Editor’s Note: Last week’s newsletter described the Court Innovations system, an online interface that lets ticket recipients plea bargain remotely without having to show up in court. Sounds convenient, but it really amounts to a way for the courts to discourage appeals and to expedite the payment process. A member from Michigan, where this system was developed and is in use, weighed in with some insightful comments that we would like to share with you.
For a local government, the ideal outcome is one in which the motorist is automatically guilty as soon as the cop car’s red lights come on or the camera flashes. The government’s goal is to deny all access to a fair court and make conviction as cheap and certain as possible. This goal is behind every proposed change to court procedure.
A large number of ticket challenges and a large number of “deals” are a sure sign of a revenue-driven ticket machine. These corrupt institutions should be exterminated, not automated.
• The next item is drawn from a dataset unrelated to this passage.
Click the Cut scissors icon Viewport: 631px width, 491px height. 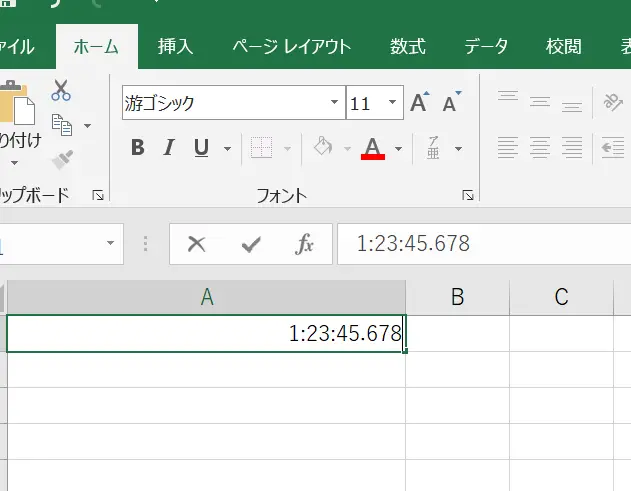(62, 91)
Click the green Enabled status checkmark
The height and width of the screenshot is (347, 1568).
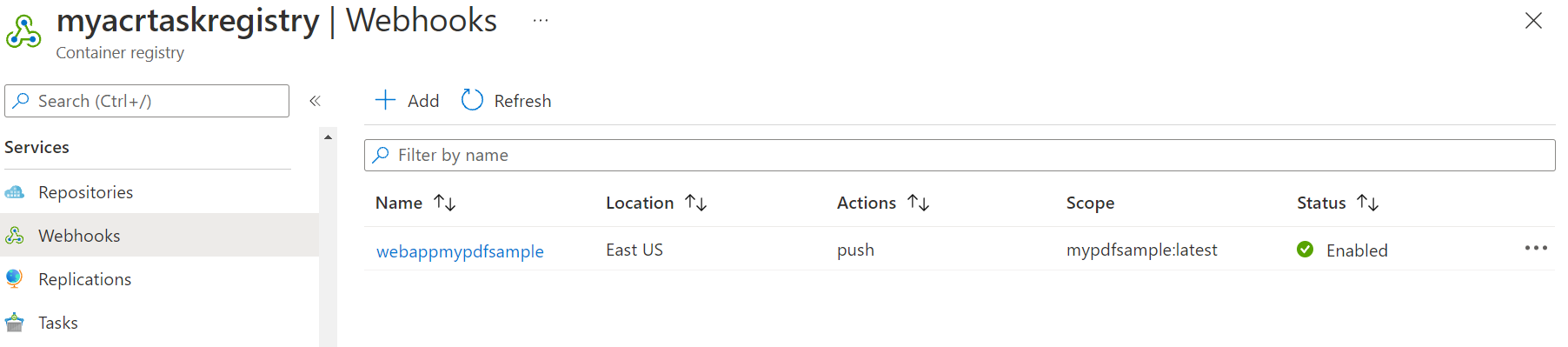pyautogui.click(x=1305, y=250)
Complaints of a clogged court docket always precede attempts to diminish access to the courts—or creation of kangaroo courts where citizens are always guilty. The solution is to keep the cases from being made at all, not to label them “trivial” and undeserving of justice. Penalties of many hundreds of dollars and loss of mobility and livelihood are not trivial.
The purveyors of Court Innovations are nothing more than profiteers feeding off of the traffic justice system, like the collection agencies that profit from the Driver Responsibility Act or the ticket camera operators that profit from deliberately mistimed traffic lights.
Many legal experts object to over-criminalization: too many laws making too many violators. That is a serious problem, but many experts are not sensitive enough to the downside of decriminalization. This is the well-established trend by which traffic violations became civil offenses in most states, having originally been criminal. Decriminalization sounds nice, but in practice it means the accused enjoys fewer rights. As a lawyer friend puts it, “You’ll get due process, but not much process is due.”
Michigan is a bit unusual in allowing court trials for all traffic offenses. This acts as a brake on policing for profit, and we’ll be in real trouble if it’s ever denied. The goal of the city governments will always be to find the road user guilty, compel speedy payment, and to discourage challenges and appeals. Automating plea deals is the first step toward loss of rights.
If the Court Innovations system catches on, many cities in Michigan, and around the country, will appear a lot closer to Ferguson, Missouri, than they look on the map.